Decor8 is one of my favorite blogs not only for the pretty pictures but because Holly is such a genuinely kind and thoughtful person who always has some words of wisdom to share that really resonate with me. Such was the case with her post Homes with Heart from Monday. After sharing the beautiful home of one of her readers, Holly wrote about how important it is to decorate our homes with heart, not simply recreate the pages of our favorite catalog. This very sentiment has been simmering in the back of my mind ever since we moved a month ago, and I keep noticing little reminders of it…kind of like how once you start thinking about something, it begins to pop up everywhere.

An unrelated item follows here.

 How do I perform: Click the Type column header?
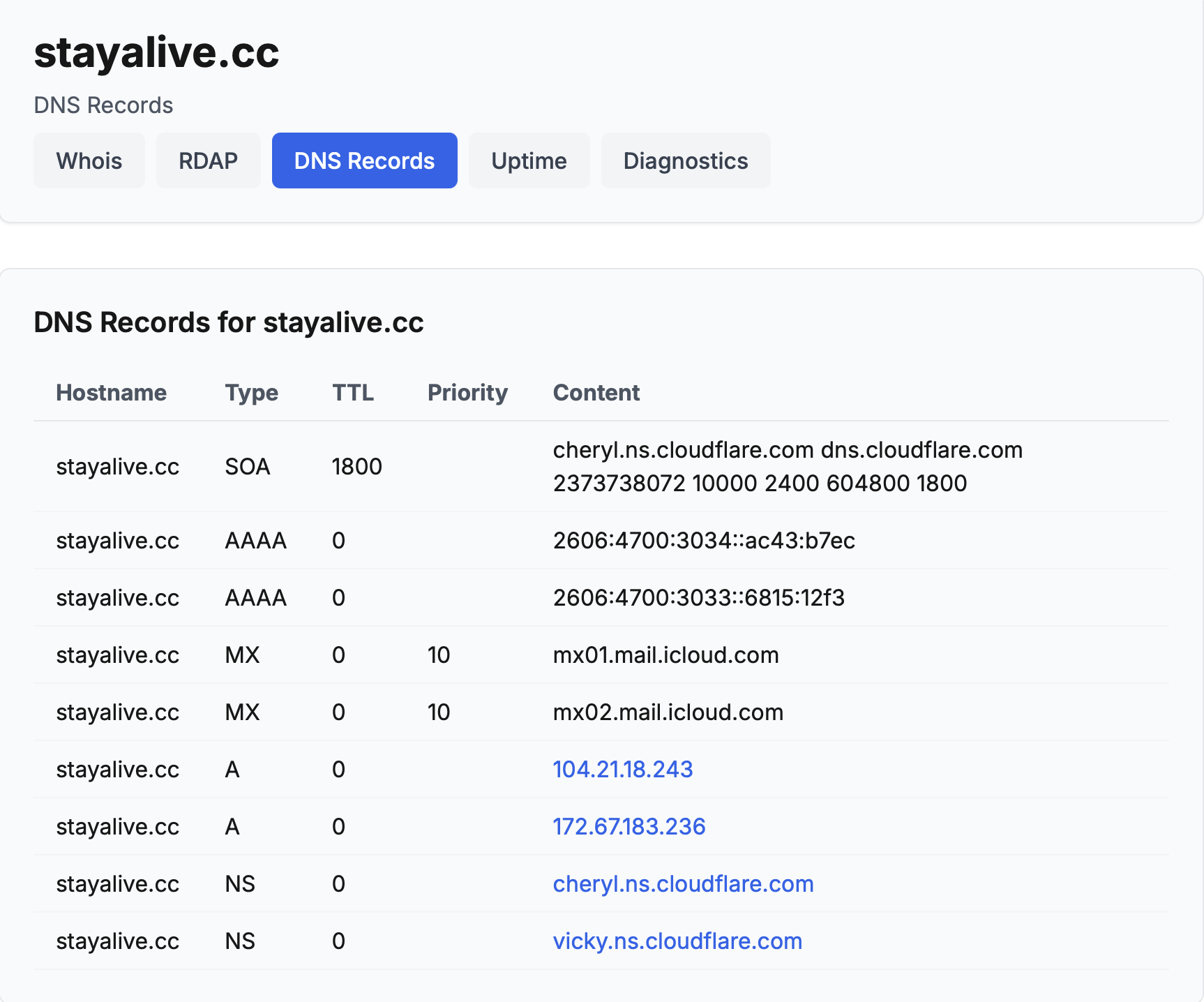tap(251, 392)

I suffer from the “I want it nice now” syndrome, which is at constant odds with my desire to have a home that is, as Holly put it, “curated and collected” with pieces that are special to me. I think it’s so easy to get caught up in all of the perfect homes we see on tv and in magazines and on blogs and want our homes to be just as perfect…and right now. But, honestly, that’s not realistic for most of us. Have you checked the price of furniture these days? It’s ridiculous…most lamps cost more than my monthly car payment. Even many IKEA pieces, which we generally regard as affordable, even disposable, require special thought before purchasing. I feel strongly that it’s much better to wait and buy furniture that will last than something cheaply made that fits the budget now, which is not to say IKEA is bad, because I love IKEA.
But, I don’t buy things from there that I don’t love just to fill an empty spot. Just like with my clothing, my favorite furniture and accessories are the ones that were thoughtfully purchased when they were really needed, not the impulse buys when I was being emotional. Even still, l want to have a pretty home, and it is really hard for me me to post photos of a room or have people over knowing that I don’t consider it to be a finished product. This feeling is compounded by the fact that I’m studying to be an interior designer, and I feel like my home particularly needs to reflect my design sensibility. But, while a house may be designed within an inch of its life and considered “done,” I don’t think a home is every really finished. It evolves with the family or individual who lives in it. It grows and changes with them, acquires patina for good and for bad. That’s what gives a home heart and a space soul.
Fortunately, I have a very clear vision, and that vision calls for lots of vintage and antique, things with a history that are a little worn, so I do know they only way they’ll find their way into our home is over time. I want to accumulate artwork that I love from artists I find in local shops or on Etsy, like the little blue pot on our mantel that was made by a student at Iowa State. I want to support our local economy with our purchases and to minimize waste through shipping and packing as much as possible. On the other hand, I would give just about anything for a new couch and comfy chair right this minute.
Whenever I start to get itchy that our house isn’t perfectly designed, I think about how grateful I am even to have this house and live in this neighborhood. As I’m writing this, evening has just set in, and it’s all warm and cozy in here with the table lamps glowing, the delicious smell of dinner wafting in from the kitchen, doggies laying at my feet, tired from our daily walk. And I think, it is pretty damn perfect right this moment after all.